The data should be written out in full, exactly as it stands, and the pictures dropped.
++++++++
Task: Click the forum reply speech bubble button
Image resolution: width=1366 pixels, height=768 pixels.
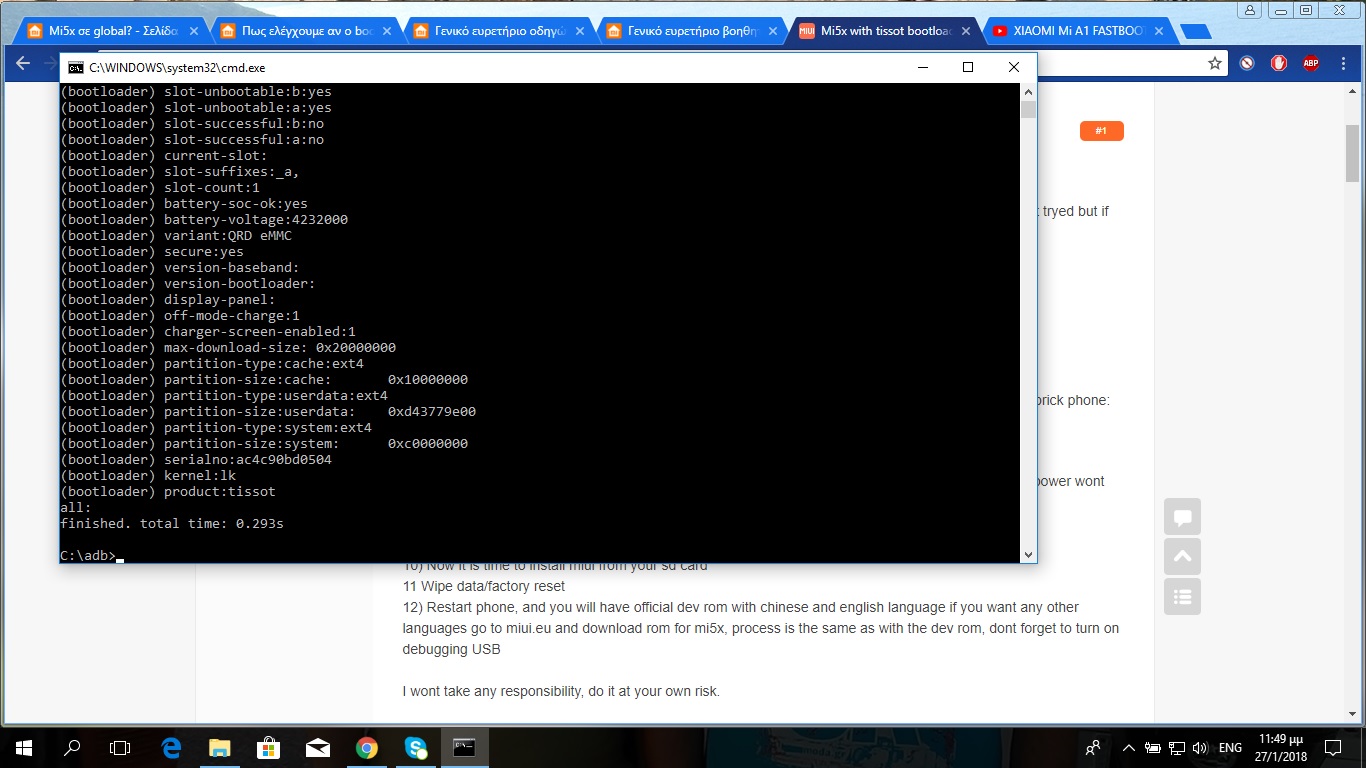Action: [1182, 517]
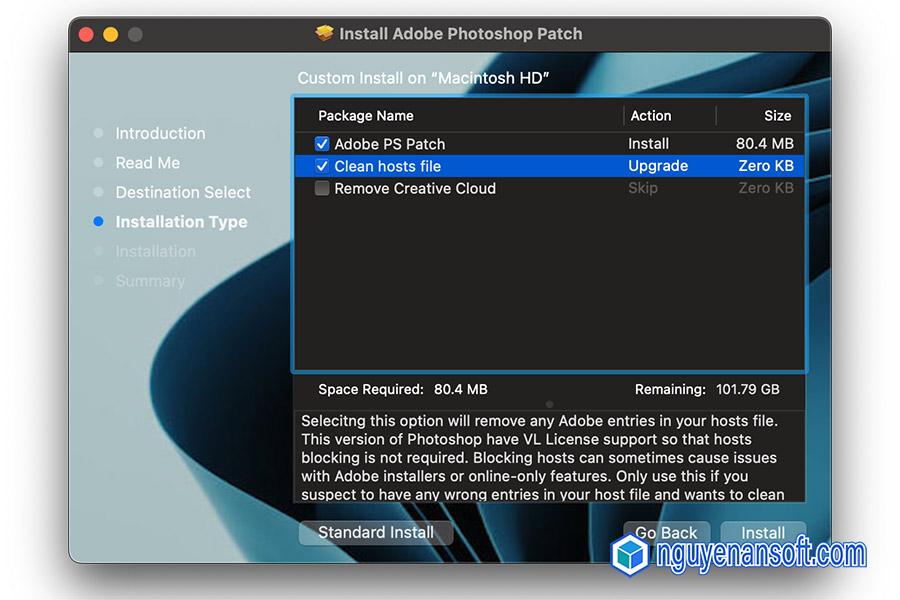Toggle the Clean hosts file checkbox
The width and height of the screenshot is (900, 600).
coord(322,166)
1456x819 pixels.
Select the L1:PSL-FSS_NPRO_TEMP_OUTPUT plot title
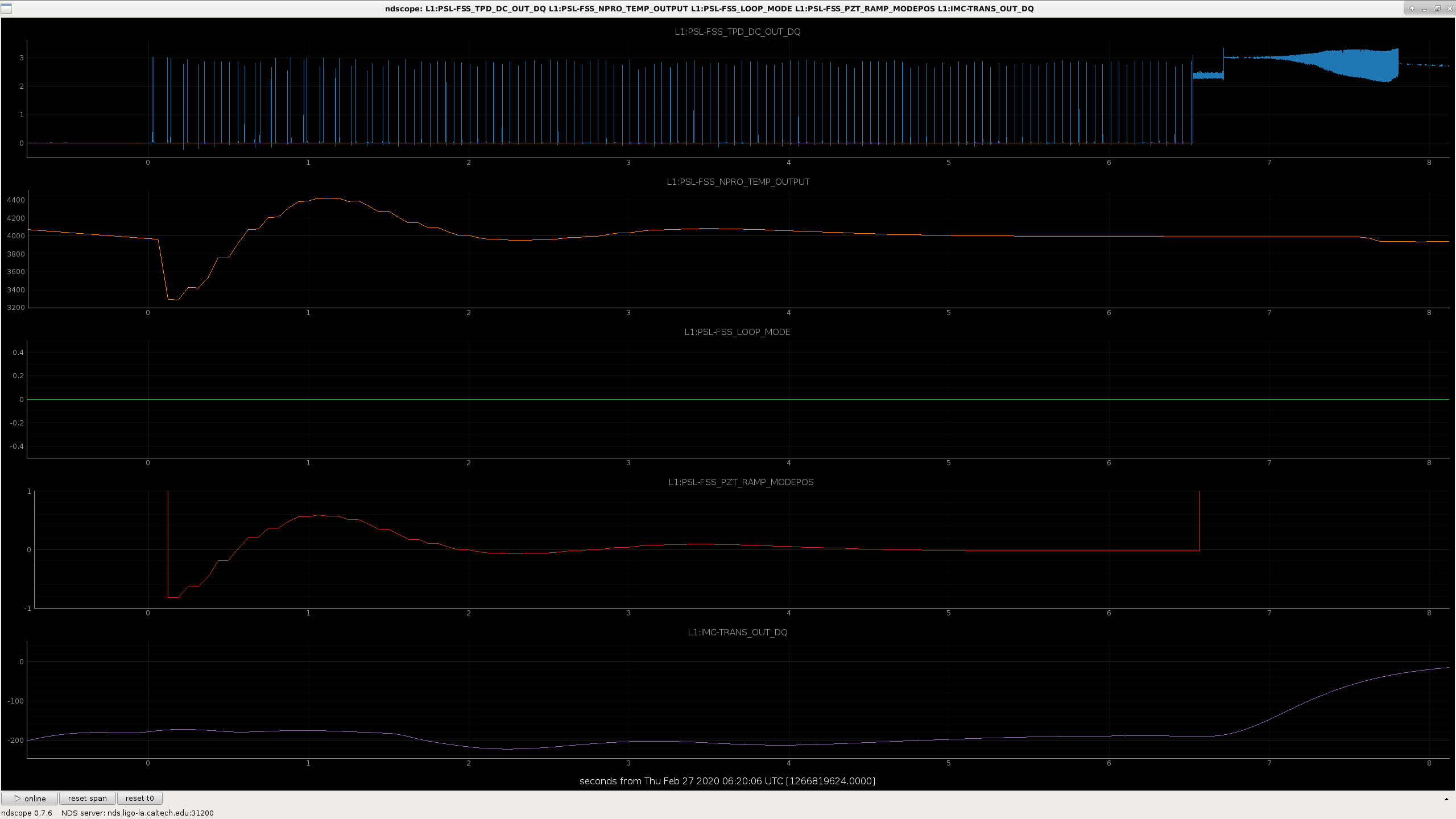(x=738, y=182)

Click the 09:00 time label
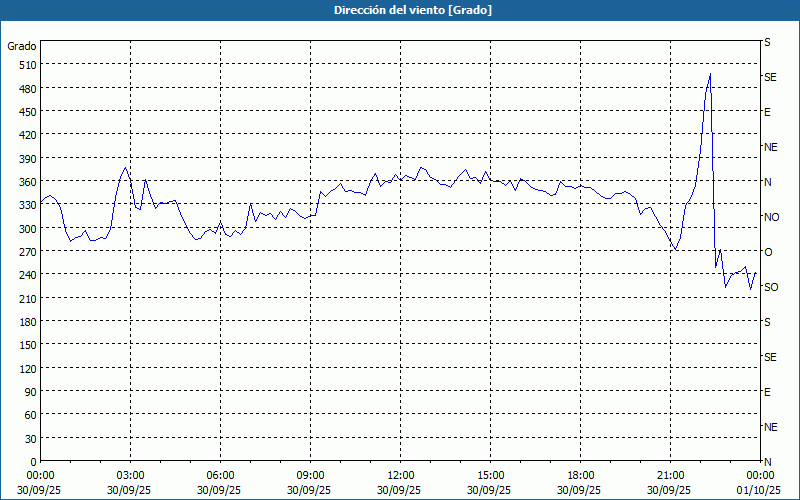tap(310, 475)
++++++++
> **RESPONSE AREA**:
Task: Click the forum reply speech bubble button
Image resolution: width=1366 pixels, height=768 pixels.
Action: [1182, 517]
Toggle the Clean hosts file checkbox
The width and height of the screenshot is (900, 600).
coord(322,166)
1456x819 pixels.
Select the L1:PSL-FSS_NPRO_TEMP_OUTPUT plot title
(x=738, y=182)

Click the 09:00 time label
tap(310, 475)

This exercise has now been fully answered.